Sir Charles Williams passes away

Barbadian business magnate Sir Charles “Cow” Williams has passed away.

Starcom Network News understands Sir Charles died at the Bayview Hospital this evening.

His wife Mary-Anne Lady Williams and his brother Ralph “Bizzy” Williams were at his bedside.

Prime Minister Mia Amor Mottley paid tribute to Sir Charles.

Below is the PM’s Statement 

“To say that Barbados has lost an entrepreneur extraordinaire with a hand in almost every facet of the country’s development and economic life, an undying devotion to, and love of, country, with the passing of Sir Charles Williams, would be a gross understatement.

 Sir Charles was passionate about Barbados, C.O. Williams Construction, the company he built from the ground up with his sweat and tears, as well as the fact that in several islands of the region, his motto “We move the earth to please”, is as familiar as it is in Barbados.

 But above all, he was a unique man, small in stature, with a huge personality and presence, that filled any room he entered.

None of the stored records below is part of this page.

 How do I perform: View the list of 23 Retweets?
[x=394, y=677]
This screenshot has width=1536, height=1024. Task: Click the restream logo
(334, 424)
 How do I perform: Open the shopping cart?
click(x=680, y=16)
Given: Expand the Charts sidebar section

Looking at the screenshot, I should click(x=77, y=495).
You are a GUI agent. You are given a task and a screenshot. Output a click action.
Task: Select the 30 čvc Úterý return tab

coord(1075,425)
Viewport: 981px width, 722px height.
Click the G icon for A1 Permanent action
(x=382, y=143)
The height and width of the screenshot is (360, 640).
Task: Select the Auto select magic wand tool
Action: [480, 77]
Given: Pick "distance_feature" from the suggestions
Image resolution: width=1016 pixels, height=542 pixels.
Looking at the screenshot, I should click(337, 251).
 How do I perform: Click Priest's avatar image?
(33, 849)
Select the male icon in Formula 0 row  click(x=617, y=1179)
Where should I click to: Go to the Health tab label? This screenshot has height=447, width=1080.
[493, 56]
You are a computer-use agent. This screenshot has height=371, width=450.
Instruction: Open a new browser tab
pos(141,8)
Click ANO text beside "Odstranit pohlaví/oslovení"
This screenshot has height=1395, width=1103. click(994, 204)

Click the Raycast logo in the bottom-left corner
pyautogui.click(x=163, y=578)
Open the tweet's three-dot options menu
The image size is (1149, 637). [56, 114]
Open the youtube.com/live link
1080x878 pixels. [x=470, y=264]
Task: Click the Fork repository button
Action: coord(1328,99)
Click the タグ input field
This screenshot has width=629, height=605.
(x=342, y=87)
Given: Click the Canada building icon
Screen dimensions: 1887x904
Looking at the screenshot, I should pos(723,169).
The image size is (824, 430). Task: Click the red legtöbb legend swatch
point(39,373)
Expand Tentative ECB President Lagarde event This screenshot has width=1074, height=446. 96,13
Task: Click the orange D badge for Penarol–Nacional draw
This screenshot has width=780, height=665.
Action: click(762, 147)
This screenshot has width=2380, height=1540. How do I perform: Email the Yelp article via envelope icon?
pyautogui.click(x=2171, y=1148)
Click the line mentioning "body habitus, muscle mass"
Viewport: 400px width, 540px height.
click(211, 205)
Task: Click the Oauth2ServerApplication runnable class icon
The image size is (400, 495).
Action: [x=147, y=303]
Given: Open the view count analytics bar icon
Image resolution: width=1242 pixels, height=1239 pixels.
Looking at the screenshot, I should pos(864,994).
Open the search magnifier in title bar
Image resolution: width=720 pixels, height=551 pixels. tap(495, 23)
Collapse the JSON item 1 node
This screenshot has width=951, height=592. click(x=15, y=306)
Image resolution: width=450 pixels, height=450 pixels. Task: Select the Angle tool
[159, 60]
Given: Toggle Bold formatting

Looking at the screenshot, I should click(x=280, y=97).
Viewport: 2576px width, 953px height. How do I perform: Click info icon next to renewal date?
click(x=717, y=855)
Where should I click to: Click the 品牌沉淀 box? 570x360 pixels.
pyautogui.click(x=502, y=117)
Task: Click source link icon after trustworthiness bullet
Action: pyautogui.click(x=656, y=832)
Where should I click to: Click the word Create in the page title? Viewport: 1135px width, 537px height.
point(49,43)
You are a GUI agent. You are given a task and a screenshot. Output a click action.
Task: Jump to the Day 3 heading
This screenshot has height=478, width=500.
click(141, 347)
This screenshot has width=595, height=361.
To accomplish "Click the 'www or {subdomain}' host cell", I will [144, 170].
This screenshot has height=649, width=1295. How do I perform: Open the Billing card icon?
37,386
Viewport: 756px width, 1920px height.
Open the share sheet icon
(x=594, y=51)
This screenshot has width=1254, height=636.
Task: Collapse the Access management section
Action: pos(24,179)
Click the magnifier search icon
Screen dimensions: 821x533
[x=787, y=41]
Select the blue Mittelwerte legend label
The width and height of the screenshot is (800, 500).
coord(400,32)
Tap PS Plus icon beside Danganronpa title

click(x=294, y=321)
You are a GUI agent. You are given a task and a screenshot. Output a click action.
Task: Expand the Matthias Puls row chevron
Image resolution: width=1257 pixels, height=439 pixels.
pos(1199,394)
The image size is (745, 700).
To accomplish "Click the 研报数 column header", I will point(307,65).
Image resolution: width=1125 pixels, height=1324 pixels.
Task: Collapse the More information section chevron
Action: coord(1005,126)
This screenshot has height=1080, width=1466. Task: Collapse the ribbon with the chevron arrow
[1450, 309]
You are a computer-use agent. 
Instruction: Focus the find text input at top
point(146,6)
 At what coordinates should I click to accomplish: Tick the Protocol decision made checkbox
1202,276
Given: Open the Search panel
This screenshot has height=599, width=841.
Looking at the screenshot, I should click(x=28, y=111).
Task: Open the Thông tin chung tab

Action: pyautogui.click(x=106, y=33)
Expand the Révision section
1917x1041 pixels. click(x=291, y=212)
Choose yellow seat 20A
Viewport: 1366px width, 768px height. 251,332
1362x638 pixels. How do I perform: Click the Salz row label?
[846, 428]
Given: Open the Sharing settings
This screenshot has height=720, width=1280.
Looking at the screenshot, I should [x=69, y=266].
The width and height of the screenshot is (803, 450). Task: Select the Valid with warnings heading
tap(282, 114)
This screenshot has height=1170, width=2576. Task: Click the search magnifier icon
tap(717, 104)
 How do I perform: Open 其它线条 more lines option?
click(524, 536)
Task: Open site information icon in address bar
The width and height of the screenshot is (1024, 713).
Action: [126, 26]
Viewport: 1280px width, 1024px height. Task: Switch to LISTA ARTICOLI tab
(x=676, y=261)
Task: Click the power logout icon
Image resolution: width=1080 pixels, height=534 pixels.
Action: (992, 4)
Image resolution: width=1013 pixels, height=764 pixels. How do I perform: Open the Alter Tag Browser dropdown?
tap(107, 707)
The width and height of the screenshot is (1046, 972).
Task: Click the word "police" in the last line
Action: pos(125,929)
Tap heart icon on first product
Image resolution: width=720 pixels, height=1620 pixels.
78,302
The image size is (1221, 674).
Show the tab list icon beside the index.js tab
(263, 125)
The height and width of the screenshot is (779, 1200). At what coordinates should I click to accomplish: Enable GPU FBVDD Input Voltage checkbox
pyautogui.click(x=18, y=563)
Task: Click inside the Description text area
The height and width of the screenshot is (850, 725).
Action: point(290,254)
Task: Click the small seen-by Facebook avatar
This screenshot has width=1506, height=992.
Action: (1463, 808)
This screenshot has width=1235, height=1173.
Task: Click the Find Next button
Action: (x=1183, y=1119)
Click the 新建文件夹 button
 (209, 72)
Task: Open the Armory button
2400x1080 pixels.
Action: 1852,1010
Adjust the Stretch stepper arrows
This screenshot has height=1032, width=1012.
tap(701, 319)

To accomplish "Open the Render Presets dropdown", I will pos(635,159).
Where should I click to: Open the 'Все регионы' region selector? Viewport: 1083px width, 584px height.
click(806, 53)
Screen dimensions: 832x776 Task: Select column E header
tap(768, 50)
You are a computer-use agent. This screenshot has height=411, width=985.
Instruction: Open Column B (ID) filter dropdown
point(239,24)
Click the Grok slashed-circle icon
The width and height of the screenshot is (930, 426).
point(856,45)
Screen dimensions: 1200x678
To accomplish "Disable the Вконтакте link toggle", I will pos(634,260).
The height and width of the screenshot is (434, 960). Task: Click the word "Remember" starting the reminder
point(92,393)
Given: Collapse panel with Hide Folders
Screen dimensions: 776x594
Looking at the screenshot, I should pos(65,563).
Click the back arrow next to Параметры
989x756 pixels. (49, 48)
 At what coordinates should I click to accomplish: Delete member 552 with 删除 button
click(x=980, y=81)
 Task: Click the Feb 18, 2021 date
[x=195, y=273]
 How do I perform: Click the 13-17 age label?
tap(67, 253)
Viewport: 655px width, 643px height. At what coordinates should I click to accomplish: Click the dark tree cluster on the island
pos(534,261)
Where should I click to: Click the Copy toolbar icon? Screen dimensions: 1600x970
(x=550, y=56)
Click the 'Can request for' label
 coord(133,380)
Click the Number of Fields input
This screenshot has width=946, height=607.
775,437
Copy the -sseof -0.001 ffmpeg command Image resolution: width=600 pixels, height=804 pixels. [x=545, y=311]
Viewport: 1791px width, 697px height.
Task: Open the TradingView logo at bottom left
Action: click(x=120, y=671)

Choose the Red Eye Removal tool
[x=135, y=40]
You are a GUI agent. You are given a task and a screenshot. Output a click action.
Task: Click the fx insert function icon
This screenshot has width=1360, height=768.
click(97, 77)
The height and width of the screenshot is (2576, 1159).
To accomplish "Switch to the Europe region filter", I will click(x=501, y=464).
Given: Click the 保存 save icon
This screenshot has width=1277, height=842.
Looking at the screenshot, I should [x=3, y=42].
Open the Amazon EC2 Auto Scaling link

Barbados will certainly miss his vision, his spirit, his generosity and the very down-to-earth way he defended his country.

Whether or not you knew him personally, whether or not you agreed with his stance on any particular topic, there was no denying that Sir Charles did things his way.

 Known across the region simply as “COW” he moved the earth to please with airports in the Bahamas and Bequia, an oil terminal and highways in St. Lucia, and a hydroelectric dam in Dominica. At home, some of the most recognised development projects, included Port St. Charles Marina, Millennium Heights and Apes Hill golf and polo developments.

While he blazed a trail in construction, property development and just about every aspect of farming, at the same time building a formidable record of success in manufacturing, the son of St. John was never afraid to speak his mind. When he felt it necessary, he did not hesitate to take to the radio call-in programmes even when his intervention attracted strong criticism.

 Never deterred, until the very end he would lend his voice to the issue of the day — a feature that characterised his approach to his businesses, as he only retired as Chairman of the C.O. Williams Group of Companies in December last year at the age of 88.

 On behalf of the Government and people of Barbados, I extend condolences to Lady Williams, his sons Teddy and Stephen, his daughter Linda, his brother Ralph “Bizzy” Williams and the family of C.O. Williams Construction.